**Görev Tanımı**
Verilen metinde "Hac ziyaretine giden" sözleriyle başlayıp "ve orada öldü." sözlerine kadar süren kısmı, bu sözler de dahil, hiçbir şeyini değiştirmeden yazın.

**Verilen Metin**
****************************************

Hac ziyaretine giden annesi Refia Hanım, 1879’da dönüş yolunda kolera nedeniyle ölünce Tevfik Fikret, 12 yaşında öksüz kaldı. Babası, saraya jurnal edilerek Arabistan’a sürgüne gönderildiği için kız kardeşi ile kendisinin bakımını anneannesi ve büyük yengesi üstlendi. Henüz çocukken annesini kaybetmek, onu hayatı boyunca etkiledi ve bu edebiyat hayatına da yansıdı. 19 yıl sürgünde kalan babası da sürgünden hiç dönemedi ve orada öldü.

****************************************

**Alıştırma Verileri**
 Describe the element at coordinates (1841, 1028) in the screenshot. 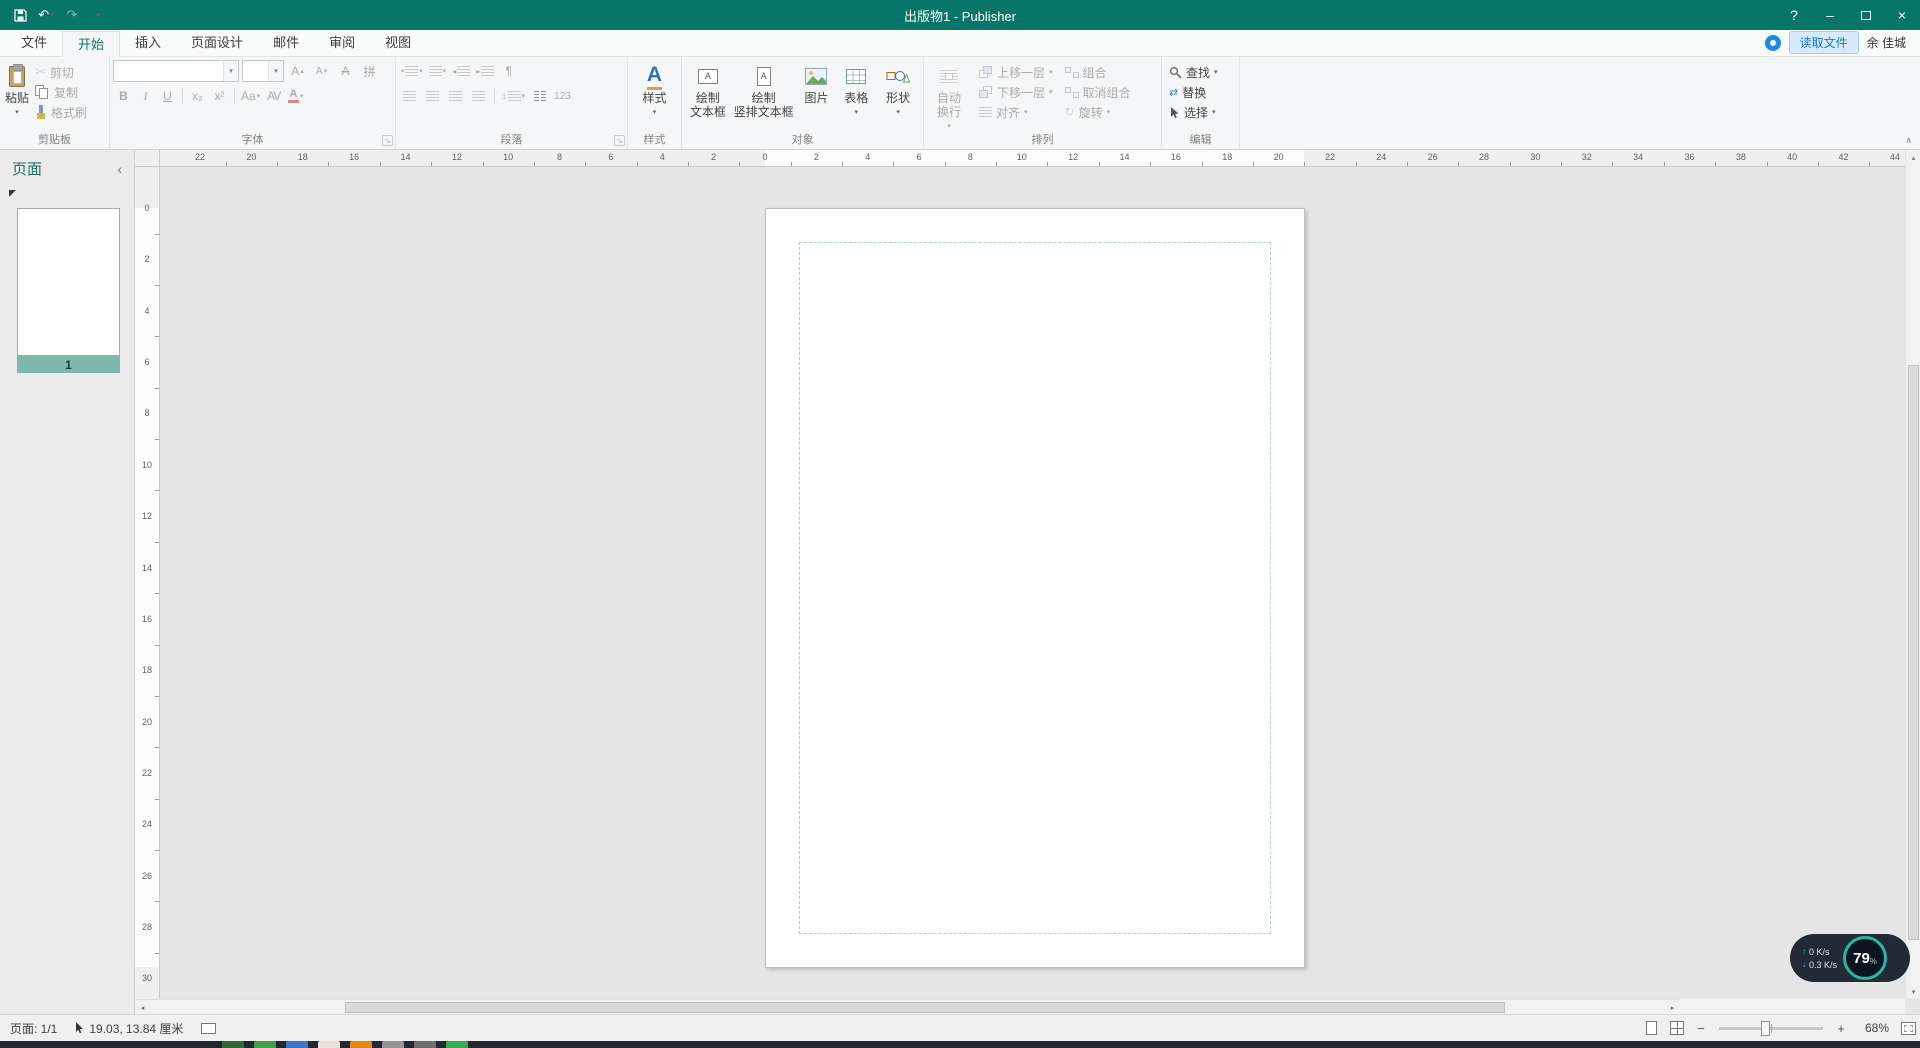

****************************************

**Çözüm**
Hac ziyaretine giden annesi Refia Hanım, 1879’da dönüş yolunda kolera nedeniyle ölünce Tevfik Fikret, 12 yaşında öksüz kaldı. Babası, saraya jurnal edilerek Arabistan’a sürgüne gönderildiği için kız kardeşi ile kendisinin bakımını anneannesi ve büyük yengesi üstlendi. Henüz çocukken annesini kaybetmek, onu hayatı boyunca etkiledi ve bu edebiyat hayatına da yansıdı. 19 yıl sürgünde kalan babası da sürgünden hiç dönemedi ve orada öldü.